Autor de pouco relevo entre nós, muito provavelmente Arno Schmidt será um gigante num mundo dos menos notáveis e pouco vistosos. Este ano, com excelente paginação e grafismo, a editora Abysmo traz-nos finalmente um vislumbre da obra do autor alemão: “Leviatã/Espelhos Negros” (Abysmo, 2017), uma obra em duas partes e cerca de centena e meia de páginas.
“Leviatã” é um registo passado no tempo da segunda guerra, relatando a sobrevivência em vagões de um comboio assente em carris cobertos de gelo e sem pujança para prosseguir a sua marcha, enfrentando o frio anglo-saxónico e a demência conjunta daqueles que o suportam, cruzada com um sentimento de atracção entre o narrador e uma das passageiras mais destemidas.

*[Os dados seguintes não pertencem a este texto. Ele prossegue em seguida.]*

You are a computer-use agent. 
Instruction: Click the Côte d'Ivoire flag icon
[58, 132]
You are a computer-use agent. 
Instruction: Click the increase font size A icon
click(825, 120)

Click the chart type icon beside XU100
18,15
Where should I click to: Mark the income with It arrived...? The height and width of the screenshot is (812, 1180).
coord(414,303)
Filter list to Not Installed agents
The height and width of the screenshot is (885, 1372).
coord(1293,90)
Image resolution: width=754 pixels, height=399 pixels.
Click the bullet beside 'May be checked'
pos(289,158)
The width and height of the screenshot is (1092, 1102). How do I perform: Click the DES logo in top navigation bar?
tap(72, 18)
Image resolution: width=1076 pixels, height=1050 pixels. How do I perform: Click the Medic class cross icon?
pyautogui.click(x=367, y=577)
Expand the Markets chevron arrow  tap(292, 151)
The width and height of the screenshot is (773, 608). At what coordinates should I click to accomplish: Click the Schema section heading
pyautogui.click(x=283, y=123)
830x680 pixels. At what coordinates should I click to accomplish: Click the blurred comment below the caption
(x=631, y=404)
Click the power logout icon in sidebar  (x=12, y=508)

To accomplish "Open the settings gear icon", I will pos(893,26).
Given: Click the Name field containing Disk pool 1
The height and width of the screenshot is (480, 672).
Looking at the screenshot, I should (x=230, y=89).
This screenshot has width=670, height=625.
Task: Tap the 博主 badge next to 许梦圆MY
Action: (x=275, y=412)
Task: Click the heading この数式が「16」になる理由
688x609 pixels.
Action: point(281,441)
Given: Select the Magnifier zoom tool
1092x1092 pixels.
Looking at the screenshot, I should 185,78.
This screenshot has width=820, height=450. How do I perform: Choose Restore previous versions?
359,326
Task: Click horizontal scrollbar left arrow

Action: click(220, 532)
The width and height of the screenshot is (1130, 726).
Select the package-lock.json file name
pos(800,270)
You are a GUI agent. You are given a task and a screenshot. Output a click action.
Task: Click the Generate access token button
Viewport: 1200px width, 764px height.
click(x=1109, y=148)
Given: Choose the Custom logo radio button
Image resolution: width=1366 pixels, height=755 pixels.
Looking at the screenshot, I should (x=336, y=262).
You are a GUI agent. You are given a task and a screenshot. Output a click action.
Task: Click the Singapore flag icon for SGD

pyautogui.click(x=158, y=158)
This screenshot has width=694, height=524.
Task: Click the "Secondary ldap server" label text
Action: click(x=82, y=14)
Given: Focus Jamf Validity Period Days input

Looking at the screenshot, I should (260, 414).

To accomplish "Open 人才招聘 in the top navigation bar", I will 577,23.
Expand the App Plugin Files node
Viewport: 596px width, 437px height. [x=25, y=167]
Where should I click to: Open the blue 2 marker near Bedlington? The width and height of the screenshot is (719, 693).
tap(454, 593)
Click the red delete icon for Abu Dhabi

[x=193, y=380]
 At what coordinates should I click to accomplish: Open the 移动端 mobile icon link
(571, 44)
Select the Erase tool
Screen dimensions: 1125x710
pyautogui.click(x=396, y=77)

“Espelhos Negros” não esconde o fascinio pelo negrume, remetendo para uma prosa em modo convencional, a recordar “Walden – A vida nos bosques” de Henry David Thoreau, mostrando um eremita deslocado de uma sociedade arrasada pela Guerra e refém de um totalitarismo sem escrúpulos, que havia retirado toda a esperança. A descrição da atmosfera sombria roça a perfeição, com diálogos interiores – fruto de uma crescente misantropia – que podem levar o leitor a sentir uma ligeira compaixão pela personagem que faz de narrador e que discorre sobre a desordem trazida pelos confrontos bélicos que, posteriormente, afectarão a sua pessoa.
Um par de histórias, contada a uma só voz, onde é explorado o tema da solidão e da resiliência, aprimorado com as adversidades trazidas pelo isolamento. Um acontecimento editorial.